_Aim of the task_
Please retype the lines from the first one through the line that contains "Looking at the screenshot, I should click(262, 158).", both included, copying each character for character.

_Data in this exercise_
"""
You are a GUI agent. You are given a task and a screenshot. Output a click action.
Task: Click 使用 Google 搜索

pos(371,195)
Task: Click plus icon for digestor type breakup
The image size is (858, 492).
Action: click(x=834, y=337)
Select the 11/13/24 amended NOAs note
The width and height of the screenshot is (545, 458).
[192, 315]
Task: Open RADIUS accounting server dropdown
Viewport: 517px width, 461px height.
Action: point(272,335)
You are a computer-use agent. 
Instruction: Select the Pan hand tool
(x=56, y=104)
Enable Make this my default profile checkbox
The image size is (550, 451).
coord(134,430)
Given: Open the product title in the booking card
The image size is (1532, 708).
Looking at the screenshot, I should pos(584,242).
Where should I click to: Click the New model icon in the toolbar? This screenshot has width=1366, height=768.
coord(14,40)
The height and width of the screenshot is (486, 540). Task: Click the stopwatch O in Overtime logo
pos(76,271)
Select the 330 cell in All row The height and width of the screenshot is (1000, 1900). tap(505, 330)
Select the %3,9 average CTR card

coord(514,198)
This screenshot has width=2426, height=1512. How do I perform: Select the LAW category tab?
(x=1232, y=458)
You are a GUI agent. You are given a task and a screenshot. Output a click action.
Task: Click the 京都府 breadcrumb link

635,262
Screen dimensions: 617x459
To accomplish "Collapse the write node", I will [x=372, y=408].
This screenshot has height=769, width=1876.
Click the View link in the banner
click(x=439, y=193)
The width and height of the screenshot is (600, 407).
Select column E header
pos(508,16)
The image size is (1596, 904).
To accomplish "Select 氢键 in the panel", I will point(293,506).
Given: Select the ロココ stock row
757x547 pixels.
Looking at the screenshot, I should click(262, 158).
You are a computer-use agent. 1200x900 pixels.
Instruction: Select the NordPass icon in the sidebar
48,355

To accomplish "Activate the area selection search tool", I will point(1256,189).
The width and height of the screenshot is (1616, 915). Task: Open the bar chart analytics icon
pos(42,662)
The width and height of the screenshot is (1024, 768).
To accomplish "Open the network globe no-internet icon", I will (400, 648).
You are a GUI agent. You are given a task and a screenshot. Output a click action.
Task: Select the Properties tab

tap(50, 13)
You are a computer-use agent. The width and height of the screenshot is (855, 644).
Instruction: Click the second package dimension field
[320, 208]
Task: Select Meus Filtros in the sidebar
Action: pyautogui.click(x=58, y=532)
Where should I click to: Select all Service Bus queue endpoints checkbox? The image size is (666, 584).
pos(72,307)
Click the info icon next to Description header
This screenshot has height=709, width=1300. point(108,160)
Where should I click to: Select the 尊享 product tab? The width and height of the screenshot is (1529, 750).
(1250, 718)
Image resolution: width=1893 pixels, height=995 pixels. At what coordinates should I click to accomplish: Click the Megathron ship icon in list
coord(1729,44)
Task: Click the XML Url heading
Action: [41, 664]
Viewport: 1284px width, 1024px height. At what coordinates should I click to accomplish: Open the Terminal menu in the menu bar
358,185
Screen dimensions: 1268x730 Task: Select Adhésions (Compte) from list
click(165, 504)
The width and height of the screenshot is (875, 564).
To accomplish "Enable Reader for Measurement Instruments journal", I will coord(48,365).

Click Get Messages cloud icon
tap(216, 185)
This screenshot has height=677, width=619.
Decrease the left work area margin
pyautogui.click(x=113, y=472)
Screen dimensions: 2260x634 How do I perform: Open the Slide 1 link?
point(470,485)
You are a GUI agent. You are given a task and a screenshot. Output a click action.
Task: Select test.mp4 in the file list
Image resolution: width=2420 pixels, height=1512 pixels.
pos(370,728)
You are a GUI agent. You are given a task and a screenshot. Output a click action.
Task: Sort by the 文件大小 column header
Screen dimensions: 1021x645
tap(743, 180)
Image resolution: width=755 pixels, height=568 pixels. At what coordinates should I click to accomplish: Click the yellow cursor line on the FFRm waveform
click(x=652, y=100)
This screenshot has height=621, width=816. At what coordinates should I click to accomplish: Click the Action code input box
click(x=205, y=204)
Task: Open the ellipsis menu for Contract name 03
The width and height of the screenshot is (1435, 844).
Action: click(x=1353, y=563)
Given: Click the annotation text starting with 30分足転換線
"""
_Output_
You are a GUI agent. You are given a task and a screenshot. Output a click action.
Task: Click 使用 Google 搜索

pos(371,195)
Task: Click plus icon for digestor type breakup
The image size is (858, 492).
Action: click(x=834, y=337)
Select the 11/13/24 amended NOAs note
The width and height of the screenshot is (545, 458).
[192, 315]
Task: Open RADIUS accounting server dropdown
Viewport: 517px width, 461px height.
Action: point(272,335)
You are a computer-use agent. 
Instruction: Select the Pan hand tool
(x=56, y=104)
Enable Make this my default profile checkbox
The image size is (550, 451).
coord(134,430)
Given: Open the product title in the booking card
The image size is (1532, 708).
Looking at the screenshot, I should pos(584,242).
Where should I click to: Click the New model icon in the toolbar? This screenshot has width=1366, height=768.
coord(14,40)
The height and width of the screenshot is (486, 540). Task: Click the stopwatch O in Overtime logo
pos(76,271)
Select the 330 cell in All row The height and width of the screenshot is (1000, 1900). tap(505, 330)
Select the %3,9 average CTR card

coord(514,198)
This screenshot has width=2426, height=1512. How do I perform: Select the LAW category tab?
(x=1232, y=458)
You are a GUI agent. You are given a task and a screenshot. Output a click action.
Task: Click the 京都府 breadcrumb link

635,262
Screen dimensions: 617x459
To accomplish "Collapse the write node", I will [x=372, y=408].
This screenshot has height=769, width=1876.
Click the View link in the banner
click(x=439, y=193)
The width and height of the screenshot is (600, 407).
Select column E header
pos(508,16)
The image size is (1596, 904).
To accomplish "Select 氢键 in the panel", I will point(293,506).
Given: Select the ロココ stock row
757x547 pixels.
Looking at the screenshot, I should click(262, 158).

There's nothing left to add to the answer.